Professional ratings
Review scores
| Source | Rating |
| AllMusic | Star Half star |

==Songs==
Mendes and Brasil '66 performed the Oscar-nominated Burt Bacharach/Hal David song "The Look of Love", one of their biggest hits, on the Academy Awards telecast in March 1968. The album was recorded at the Sunset Sound, Western Recorders, and Annex Studios, Hollywood. Brasil '66's version of "The Look of Love" quickly shot into the top 10, eclipsing Dusty Springfield's version.

"Like a Lover", an English-language version of "O Cantador", was covered by Carmen McRae, Sarah Vaughan, Helen Merrill, Dianne Reeves, Al Jarreau, Natalie Cole, Jane Monheit, and Kimiko Itoh. "So Many Stars" was recorded by Helen Merrill, Tony Bennett, Sarah Vaughan, Jane Monheit, Barbra Streisand, Natalie Cole, and Stacey Kent

"Tristeza" was an instrumental by Lobo and Nitinho and the title track of Baden Powell's Tristeza on Guitar album (1966).

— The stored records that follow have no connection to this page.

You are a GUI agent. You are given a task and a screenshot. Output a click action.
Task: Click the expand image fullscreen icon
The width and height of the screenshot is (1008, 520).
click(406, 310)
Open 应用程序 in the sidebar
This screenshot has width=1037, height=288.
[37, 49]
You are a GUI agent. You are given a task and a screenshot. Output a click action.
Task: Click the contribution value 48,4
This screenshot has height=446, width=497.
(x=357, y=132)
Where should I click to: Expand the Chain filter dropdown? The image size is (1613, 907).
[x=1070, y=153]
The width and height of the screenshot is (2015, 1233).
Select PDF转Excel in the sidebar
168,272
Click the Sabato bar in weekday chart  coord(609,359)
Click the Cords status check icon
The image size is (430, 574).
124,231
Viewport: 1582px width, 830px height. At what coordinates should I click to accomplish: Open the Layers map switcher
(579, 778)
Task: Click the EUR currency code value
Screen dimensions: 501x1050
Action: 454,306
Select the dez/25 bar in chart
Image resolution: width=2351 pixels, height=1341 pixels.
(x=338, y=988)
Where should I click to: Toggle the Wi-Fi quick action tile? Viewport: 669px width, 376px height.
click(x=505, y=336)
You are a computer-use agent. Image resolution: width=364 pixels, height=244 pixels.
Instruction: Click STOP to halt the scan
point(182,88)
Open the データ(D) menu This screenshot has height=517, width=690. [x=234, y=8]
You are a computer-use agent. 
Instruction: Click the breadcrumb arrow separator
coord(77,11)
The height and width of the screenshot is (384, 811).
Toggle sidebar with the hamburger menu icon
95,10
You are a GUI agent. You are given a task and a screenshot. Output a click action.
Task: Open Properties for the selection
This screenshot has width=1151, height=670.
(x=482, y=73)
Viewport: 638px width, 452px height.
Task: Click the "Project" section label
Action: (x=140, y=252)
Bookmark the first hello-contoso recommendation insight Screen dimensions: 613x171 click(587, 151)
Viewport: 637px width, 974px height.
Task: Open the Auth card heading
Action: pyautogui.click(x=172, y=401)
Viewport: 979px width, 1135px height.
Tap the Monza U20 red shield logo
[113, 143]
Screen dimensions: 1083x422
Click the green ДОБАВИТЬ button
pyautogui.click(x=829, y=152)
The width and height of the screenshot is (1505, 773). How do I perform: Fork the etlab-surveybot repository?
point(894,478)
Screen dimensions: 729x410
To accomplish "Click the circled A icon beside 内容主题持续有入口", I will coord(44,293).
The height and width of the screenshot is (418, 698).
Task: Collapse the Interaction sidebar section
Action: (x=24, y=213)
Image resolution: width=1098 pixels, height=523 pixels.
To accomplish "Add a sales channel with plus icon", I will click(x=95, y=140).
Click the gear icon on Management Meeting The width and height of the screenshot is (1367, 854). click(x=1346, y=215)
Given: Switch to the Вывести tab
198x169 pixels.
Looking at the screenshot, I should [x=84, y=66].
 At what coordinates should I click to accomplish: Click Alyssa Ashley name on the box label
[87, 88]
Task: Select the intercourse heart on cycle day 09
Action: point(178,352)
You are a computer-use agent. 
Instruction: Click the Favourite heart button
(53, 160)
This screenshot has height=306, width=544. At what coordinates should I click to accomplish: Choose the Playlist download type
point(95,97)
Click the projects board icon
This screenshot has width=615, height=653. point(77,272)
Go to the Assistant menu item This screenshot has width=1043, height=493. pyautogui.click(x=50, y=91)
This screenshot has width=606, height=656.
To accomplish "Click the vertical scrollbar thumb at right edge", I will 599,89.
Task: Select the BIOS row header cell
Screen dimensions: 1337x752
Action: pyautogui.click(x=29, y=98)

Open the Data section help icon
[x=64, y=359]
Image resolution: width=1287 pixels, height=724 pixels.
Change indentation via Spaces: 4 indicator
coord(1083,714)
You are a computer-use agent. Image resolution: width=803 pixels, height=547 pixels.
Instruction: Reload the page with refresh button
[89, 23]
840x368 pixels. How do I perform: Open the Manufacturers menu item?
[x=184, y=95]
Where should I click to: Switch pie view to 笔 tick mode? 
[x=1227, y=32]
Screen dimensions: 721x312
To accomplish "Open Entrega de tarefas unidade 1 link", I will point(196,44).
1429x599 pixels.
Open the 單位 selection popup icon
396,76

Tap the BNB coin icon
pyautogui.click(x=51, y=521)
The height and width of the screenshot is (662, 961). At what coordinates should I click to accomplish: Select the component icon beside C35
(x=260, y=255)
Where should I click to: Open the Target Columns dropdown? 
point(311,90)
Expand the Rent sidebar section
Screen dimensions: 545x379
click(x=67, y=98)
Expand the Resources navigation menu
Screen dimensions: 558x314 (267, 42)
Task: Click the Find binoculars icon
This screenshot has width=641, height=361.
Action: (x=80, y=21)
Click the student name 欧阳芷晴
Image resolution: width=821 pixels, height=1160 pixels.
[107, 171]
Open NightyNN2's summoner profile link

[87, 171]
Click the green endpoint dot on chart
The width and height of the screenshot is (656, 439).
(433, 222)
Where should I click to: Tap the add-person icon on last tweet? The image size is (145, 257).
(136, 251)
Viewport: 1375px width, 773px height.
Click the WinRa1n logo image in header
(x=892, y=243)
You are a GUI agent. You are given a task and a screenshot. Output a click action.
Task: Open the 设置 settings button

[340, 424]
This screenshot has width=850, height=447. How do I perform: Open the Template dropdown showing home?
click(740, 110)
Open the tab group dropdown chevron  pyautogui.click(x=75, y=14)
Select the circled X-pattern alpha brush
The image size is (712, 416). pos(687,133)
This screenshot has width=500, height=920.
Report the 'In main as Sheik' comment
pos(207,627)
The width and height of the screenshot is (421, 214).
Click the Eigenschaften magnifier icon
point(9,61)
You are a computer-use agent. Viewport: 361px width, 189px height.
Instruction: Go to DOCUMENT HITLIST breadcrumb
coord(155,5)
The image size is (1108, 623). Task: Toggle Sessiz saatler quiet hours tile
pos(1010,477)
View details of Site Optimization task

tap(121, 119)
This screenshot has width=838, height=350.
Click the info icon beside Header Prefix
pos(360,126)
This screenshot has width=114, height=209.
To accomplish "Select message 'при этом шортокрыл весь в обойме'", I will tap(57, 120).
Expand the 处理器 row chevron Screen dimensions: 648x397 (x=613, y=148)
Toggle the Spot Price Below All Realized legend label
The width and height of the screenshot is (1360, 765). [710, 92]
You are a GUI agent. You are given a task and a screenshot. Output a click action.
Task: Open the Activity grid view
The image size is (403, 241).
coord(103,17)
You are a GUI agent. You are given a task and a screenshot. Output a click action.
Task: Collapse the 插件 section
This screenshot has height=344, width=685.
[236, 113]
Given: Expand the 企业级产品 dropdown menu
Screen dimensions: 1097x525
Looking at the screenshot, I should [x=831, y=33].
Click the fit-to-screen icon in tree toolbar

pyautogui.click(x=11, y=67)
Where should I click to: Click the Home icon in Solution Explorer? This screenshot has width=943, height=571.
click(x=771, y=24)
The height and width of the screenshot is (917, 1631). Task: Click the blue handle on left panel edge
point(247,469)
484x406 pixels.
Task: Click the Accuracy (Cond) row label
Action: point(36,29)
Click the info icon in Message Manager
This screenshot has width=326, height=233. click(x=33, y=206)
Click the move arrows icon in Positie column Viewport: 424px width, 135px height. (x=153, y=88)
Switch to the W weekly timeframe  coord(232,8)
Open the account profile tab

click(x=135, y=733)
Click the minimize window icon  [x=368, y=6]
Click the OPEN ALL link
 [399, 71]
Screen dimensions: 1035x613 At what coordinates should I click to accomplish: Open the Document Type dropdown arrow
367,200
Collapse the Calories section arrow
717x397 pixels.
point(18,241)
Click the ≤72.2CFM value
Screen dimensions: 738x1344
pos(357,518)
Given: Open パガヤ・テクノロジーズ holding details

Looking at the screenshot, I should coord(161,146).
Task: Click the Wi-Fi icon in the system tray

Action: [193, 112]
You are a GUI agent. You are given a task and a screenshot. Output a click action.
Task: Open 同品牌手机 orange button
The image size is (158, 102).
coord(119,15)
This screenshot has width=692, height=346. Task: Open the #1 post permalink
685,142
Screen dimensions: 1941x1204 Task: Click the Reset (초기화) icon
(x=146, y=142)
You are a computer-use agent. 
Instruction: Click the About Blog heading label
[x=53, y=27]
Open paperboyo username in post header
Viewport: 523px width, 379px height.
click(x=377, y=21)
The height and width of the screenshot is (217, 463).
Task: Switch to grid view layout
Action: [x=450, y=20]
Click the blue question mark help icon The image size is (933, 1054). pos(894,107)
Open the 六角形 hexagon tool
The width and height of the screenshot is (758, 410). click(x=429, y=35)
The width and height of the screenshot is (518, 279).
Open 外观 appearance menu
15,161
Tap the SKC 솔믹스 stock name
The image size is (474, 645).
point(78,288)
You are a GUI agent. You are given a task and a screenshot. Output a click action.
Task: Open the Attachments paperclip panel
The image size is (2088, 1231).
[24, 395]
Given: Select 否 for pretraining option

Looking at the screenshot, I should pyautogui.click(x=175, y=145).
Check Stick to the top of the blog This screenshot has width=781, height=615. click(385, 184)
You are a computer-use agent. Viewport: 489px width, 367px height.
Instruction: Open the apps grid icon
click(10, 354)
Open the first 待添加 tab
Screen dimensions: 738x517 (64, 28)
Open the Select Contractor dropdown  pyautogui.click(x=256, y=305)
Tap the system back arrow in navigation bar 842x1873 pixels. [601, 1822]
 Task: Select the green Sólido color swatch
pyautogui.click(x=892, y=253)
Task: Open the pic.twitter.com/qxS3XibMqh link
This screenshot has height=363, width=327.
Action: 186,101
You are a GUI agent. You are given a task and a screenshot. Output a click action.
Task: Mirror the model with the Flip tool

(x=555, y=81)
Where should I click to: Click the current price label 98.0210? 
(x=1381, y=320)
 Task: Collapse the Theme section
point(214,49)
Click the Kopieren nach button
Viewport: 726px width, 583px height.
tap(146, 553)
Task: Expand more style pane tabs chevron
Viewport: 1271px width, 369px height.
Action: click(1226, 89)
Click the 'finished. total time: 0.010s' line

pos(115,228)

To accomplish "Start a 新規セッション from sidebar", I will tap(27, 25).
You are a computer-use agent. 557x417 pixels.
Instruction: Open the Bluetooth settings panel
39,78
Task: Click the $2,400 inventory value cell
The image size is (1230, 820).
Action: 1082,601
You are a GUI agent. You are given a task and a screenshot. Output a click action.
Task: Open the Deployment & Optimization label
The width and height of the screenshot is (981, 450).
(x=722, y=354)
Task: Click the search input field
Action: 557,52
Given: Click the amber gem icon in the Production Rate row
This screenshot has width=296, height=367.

It was sung by Astrud Gilberto with lyrics by A. Testa on her Italian language album (1968).

==Reissue==
A remastered version of the album was released on CD in 2000.

==Track listing==
1. "With a Little Help from My Friends" (John Lennon, Paul McCartney)
2. "Roda" (Gilberto Gil, João Augusto)
3. "Like a Lover" (Dorival Caymmi, Nelson Motta, Alan Bergman, Marilyn Bergman)
4. "The Frog (A Rã)" (João Donato)
5. "Tristeza (Goodbye Sadness)" (Harold Lobo-Niltinho)
6. "The Look of Love" (Burt Bacharach, Hal David)
7. "Pra Dizer Adeus (To Say Goodbye)" (Edu Lobo, Torquato Neto, Lani Hall)
8. "Batucada (The Beat)" (Marcos Valle, Paulo Sérgio Valle)
9. "So Many Stars" (Mendes, Bergman, Bergman)
10. "Look Around" (Mendes, Bergman, Bergman)

==Personnel==
- Sérgio Mendes – organ, piano, arranger
- John Pisano – guitar
- Bob Matthews – bass, vocals
- João Palma – drums
- José Soares – percussion, vocals
- Lani Hall – vocals
- Janis Hansen – vocals
- Dave Grusin – arranger, orchestration
- Dick Hazard – arranger, orchestration

== Charts ==

| Chart (1967) | Peak position |
|---|---|
| US Billboard 200 | 5 |
| US Top Jazz Albums (Billboard) | 2 |
| US Top R&B/Hip-Hop Albums (Billboard) | 16 |

==Certifications==

| Region | Certification | Certified units/sales |
| United States (RIAA) | Gold | 500,000^{^} |
^{^} Shipments figures based on certification alone.